**Task prompt:**
Start the copy at the line holding "Click the 计费 dollar-sign icon in sidebar" and continue it exactly through the last line of the entries, leaving out pictures and anything else.

Saved data entries
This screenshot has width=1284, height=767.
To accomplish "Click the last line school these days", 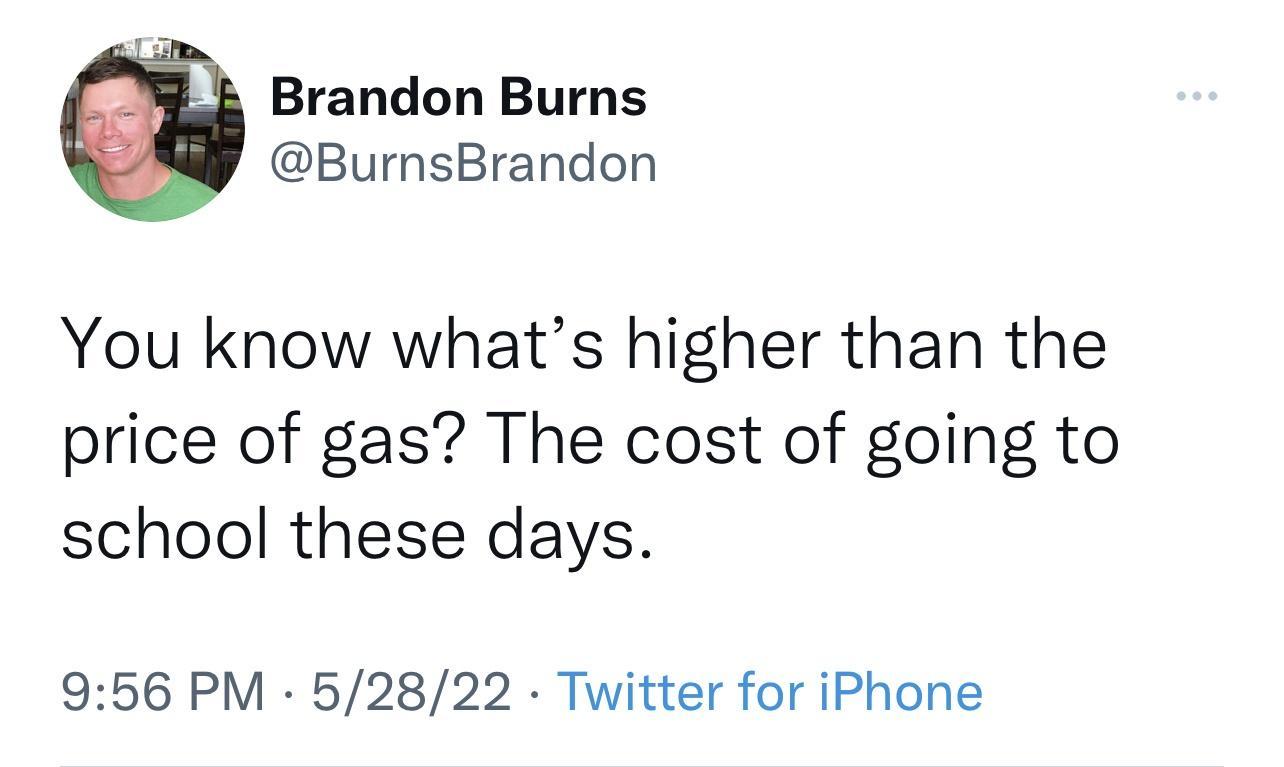I will click(355, 530).

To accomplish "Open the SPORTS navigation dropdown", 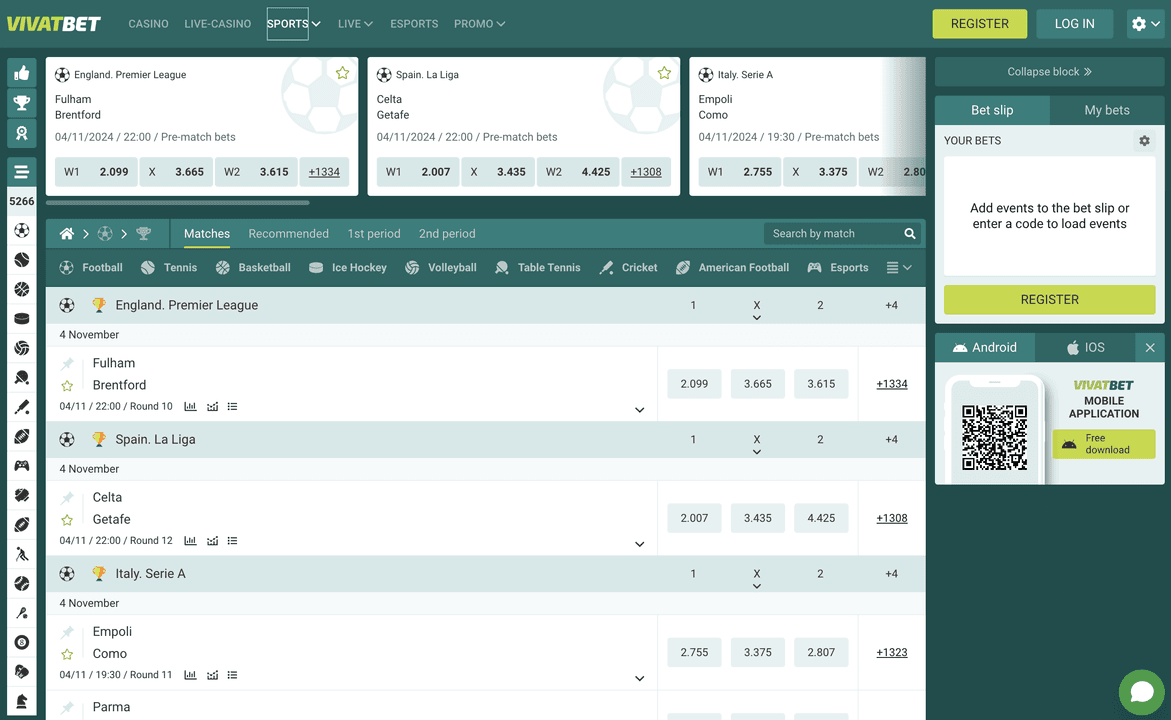I will [x=291, y=23].
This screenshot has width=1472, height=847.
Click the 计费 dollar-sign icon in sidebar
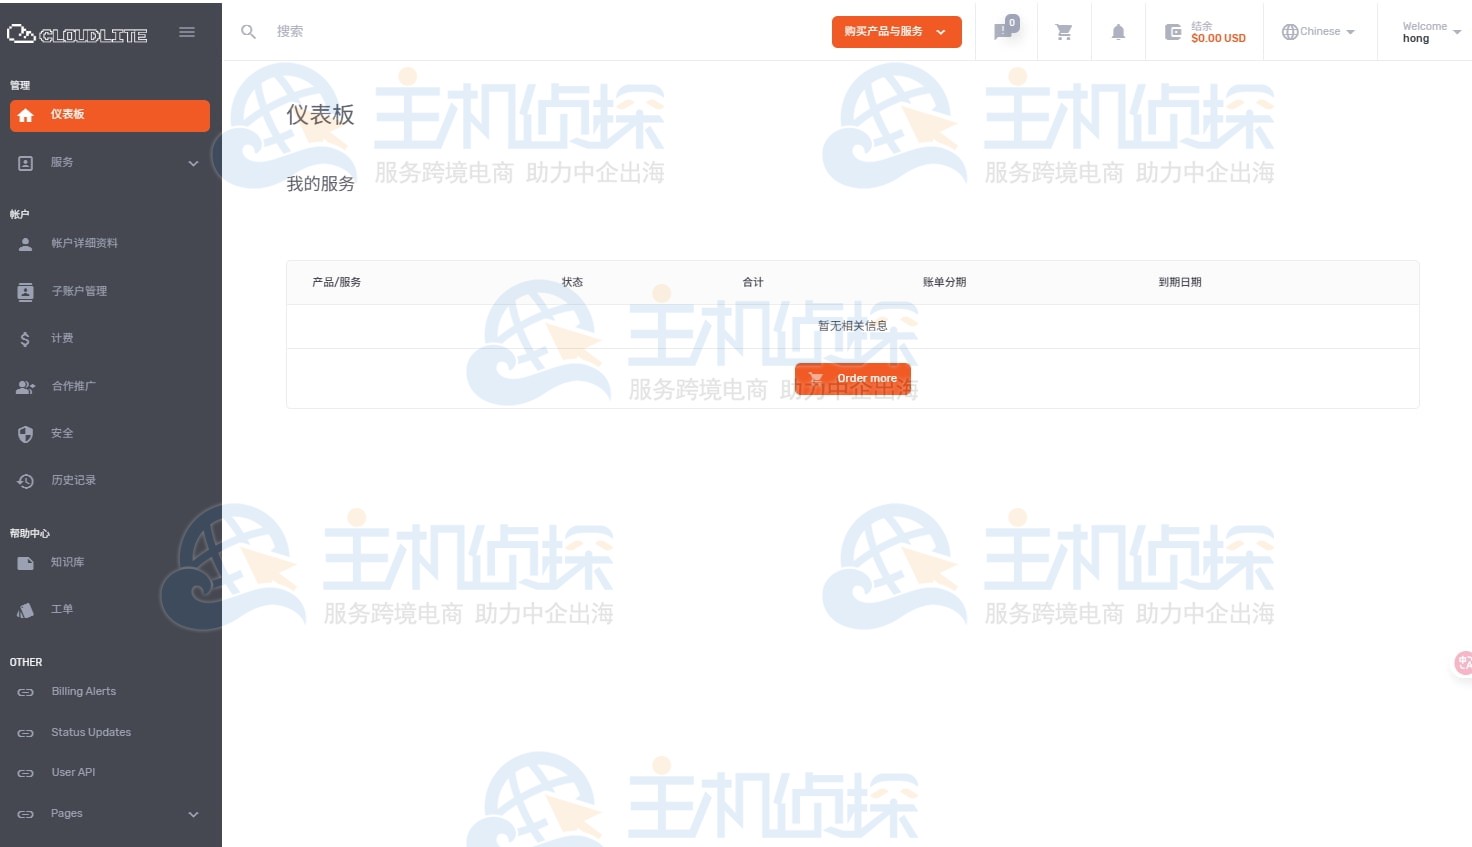25,338
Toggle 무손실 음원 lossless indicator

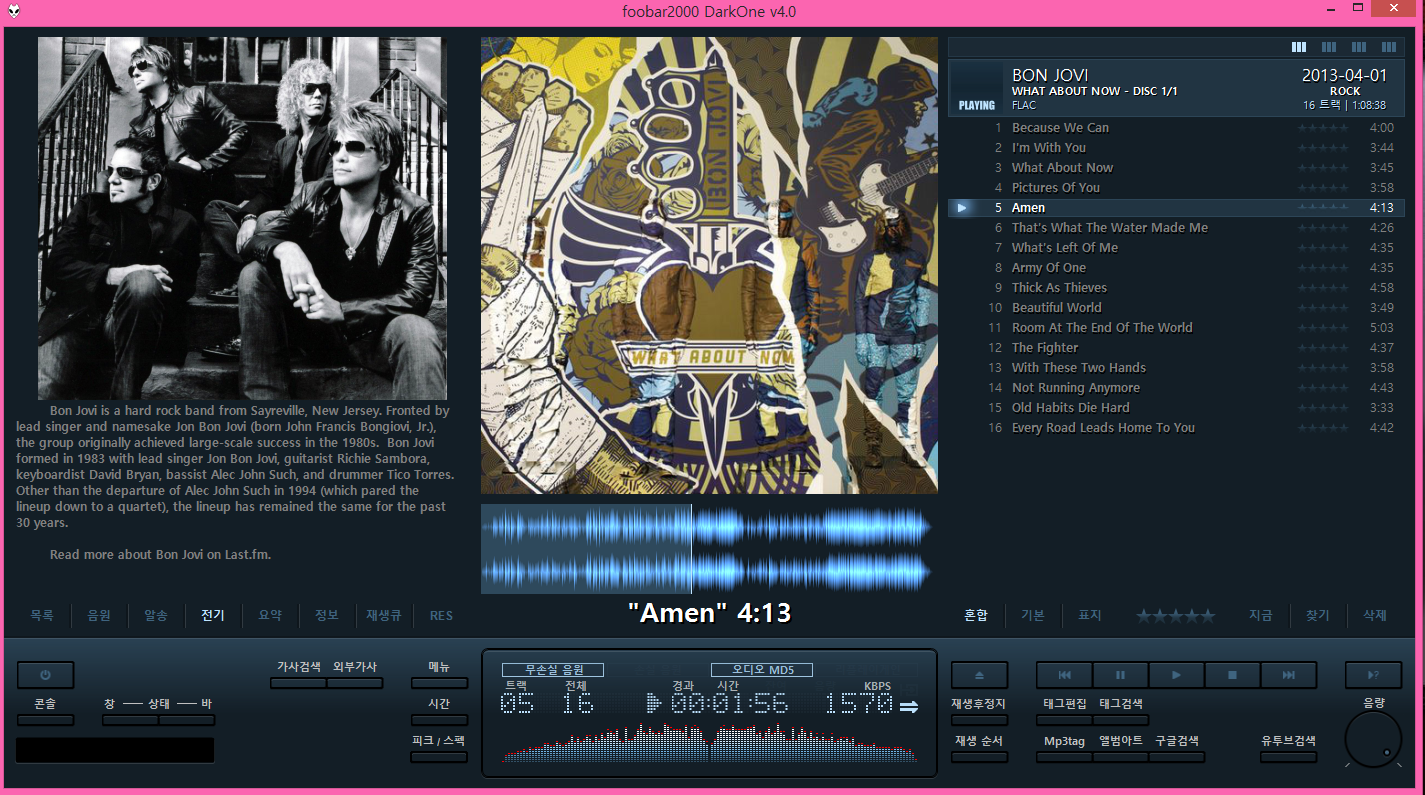[x=553, y=669]
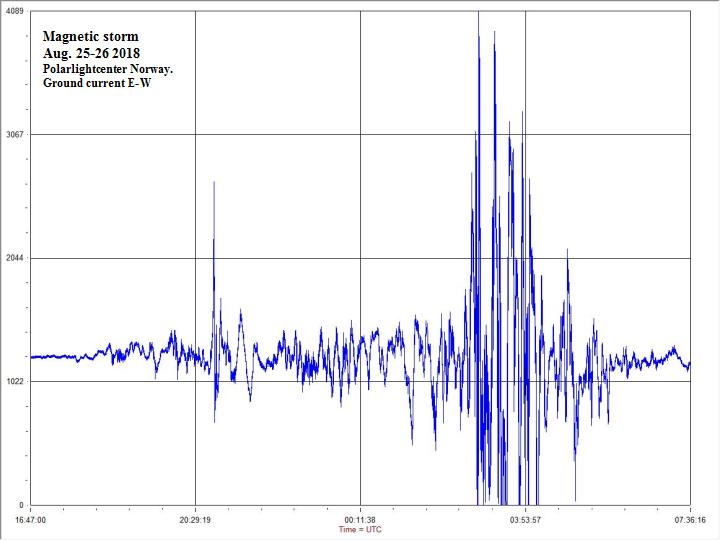This screenshot has height=540, width=720.
Task: Select the 03:53:57 time label
Action: tap(526, 520)
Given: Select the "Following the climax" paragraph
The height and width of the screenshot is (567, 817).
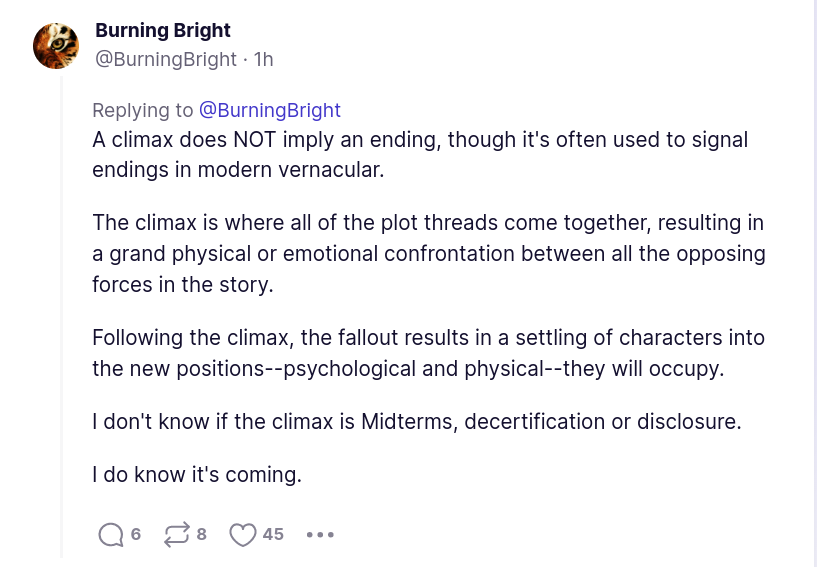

**Solution to this exercise:**
Click the 计费 dollar-sign icon in sidebar
25,338
Toggle 무손실 음원 lossless indicator

[x=553, y=669]
This screenshot has height=540, width=720.
Task: Select the 03:53:57 time label
Action: tap(526, 520)
Given: Select the "Following the climax" paragraph
The height and width of the screenshot is (567, 817).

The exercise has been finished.